┌────────
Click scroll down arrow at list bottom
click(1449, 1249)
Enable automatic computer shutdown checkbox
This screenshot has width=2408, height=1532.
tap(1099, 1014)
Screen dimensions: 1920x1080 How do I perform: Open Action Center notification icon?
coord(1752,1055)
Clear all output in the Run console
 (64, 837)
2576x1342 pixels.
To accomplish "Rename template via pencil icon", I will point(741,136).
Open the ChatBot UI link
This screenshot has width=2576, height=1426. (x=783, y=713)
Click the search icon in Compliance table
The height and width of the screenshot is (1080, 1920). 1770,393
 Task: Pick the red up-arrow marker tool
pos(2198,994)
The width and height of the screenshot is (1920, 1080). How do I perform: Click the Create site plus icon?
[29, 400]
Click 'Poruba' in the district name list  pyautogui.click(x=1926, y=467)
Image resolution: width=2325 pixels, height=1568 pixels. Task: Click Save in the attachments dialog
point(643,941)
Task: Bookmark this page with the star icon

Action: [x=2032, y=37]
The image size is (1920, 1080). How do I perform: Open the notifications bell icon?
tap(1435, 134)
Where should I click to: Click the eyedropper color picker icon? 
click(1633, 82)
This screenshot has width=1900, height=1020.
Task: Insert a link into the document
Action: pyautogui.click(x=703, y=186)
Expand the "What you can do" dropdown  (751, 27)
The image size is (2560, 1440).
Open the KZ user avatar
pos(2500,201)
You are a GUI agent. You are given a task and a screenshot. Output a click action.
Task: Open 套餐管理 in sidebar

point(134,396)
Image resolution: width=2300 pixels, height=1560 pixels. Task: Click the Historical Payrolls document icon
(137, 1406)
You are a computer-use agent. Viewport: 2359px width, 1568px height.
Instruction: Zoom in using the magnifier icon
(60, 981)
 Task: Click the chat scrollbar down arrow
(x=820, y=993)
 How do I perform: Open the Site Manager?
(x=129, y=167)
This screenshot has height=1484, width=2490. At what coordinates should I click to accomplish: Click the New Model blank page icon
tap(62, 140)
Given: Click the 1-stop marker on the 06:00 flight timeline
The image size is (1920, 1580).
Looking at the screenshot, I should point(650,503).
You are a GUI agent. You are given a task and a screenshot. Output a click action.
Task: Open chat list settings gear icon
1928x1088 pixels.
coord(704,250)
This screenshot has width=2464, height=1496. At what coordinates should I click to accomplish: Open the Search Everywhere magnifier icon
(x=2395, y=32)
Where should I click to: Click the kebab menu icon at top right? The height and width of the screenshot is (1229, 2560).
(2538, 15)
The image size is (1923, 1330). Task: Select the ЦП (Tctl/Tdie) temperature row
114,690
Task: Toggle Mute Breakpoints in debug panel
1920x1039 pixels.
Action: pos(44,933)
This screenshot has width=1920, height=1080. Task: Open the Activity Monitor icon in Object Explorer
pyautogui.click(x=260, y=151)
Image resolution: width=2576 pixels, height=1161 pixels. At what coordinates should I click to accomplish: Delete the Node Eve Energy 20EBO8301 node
└────────
YOUR OBJECTIVE |
Retype each of the records, word for word, with nothing added or dropped.

RESPONSE TO THE EXERCISE |
Click scroll down arrow at list bottom
click(1449, 1249)
Enable automatic computer shutdown checkbox
This screenshot has width=2408, height=1532.
tap(1099, 1014)
Screen dimensions: 1920x1080 How do I perform: Open Action Center notification icon?
coord(1752,1055)
Clear all output in the Run console
 (64, 837)
2576x1342 pixels.
To accomplish "Rename template via pencil icon", I will point(741,136).
Open the ChatBot UI link
This screenshot has width=2576, height=1426. (x=783, y=713)
Click the search icon in Compliance table
The height and width of the screenshot is (1080, 1920). 1770,393
 Task: Pick the red up-arrow marker tool
pos(2198,994)
The width and height of the screenshot is (1920, 1080). How do I perform: Click the Create site plus icon?
[29, 400]
Click 'Poruba' in the district name list  pyautogui.click(x=1926, y=467)
Image resolution: width=2325 pixels, height=1568 pixels. Task: Click Save in the attachments dialog
point(643,941)
Task: Bookmark this page with the star icon

Action: [x=2032, y=37]
The image size is (1920, 1080). How do I perform: Open the notifications bell icon?
tap(1435, 134)
Where should I click to: Click the eyedropper color picker icon? 
click(1633, 82)
This screenshot has width=1900, height=1020.
Task: Insert a link into the document
Action: pyautogui.click(x=703, y=186)
Expand the "What you can do" dropdown  (751, 27)
The image size is (2560, 1440).
Open the KZ user avatar
pos(2500,201)
You are a GUI agent. You are given a task and a screenshot. Output a click action.
Task: Open 套餐管理 in sidebar

point(134,396)
Image resolution: width=2300 pixels, height=1560 pixels. Task: Click the Historical Payrolls document icon
(137, 1406)
You are a computer-use agent. Viewport: 2359px width, 1568px height.
Instruction: Zoom in using the magnifier icon
(60, 981)
 Task: Click the chat scrollbar down arrow
(x=820, y=993)
 How do I perform: Open the Site Manager?
(x=129, y=167)
This screenshot has height=1484, width=2490. At what coordinates should I click to accomplish: Click the New Model blank page icon
tap(62, 140)
Given: Click the 1-stop marker on the 06:00 flight timeline
The image size is (1920, 1580).
Looking at the screenshot, I should point(650,503).
You are a GUI agent. You are given a task and a screenshot. Output a click action.
Task: Open chat list settings gear icon
1928x1088 pixels.
coord(704,250)
This screenshot has width=2464, height=1496. At what coordinates should I click to accomplish: Open the Search Everywhere magnifier icon
(x=2395, y=32)
Where should I click to: Click the kebab menu icon at top right? The height and width of the screenshot is (1229, 2560).
(2538, 15)
The image size is (1923, 1330). Task: Select the ЦП (Tctl/Tdie) temperature row
114,690
Task: Toggle Mute Breakpoints in debug panel
1920x1039 pixels.
Action: pos(44,933)
This screenshot has width=1920, height=1080. Task: Open the Activity Monitor icon in Object Explorer
pyautogui.click(x=260, y=151)
Image resolution: width=2576 pixels, height=1161 pixels. At what coordinates should I click to accomplish: Delete the Node Eve Energy 20EBO8301 node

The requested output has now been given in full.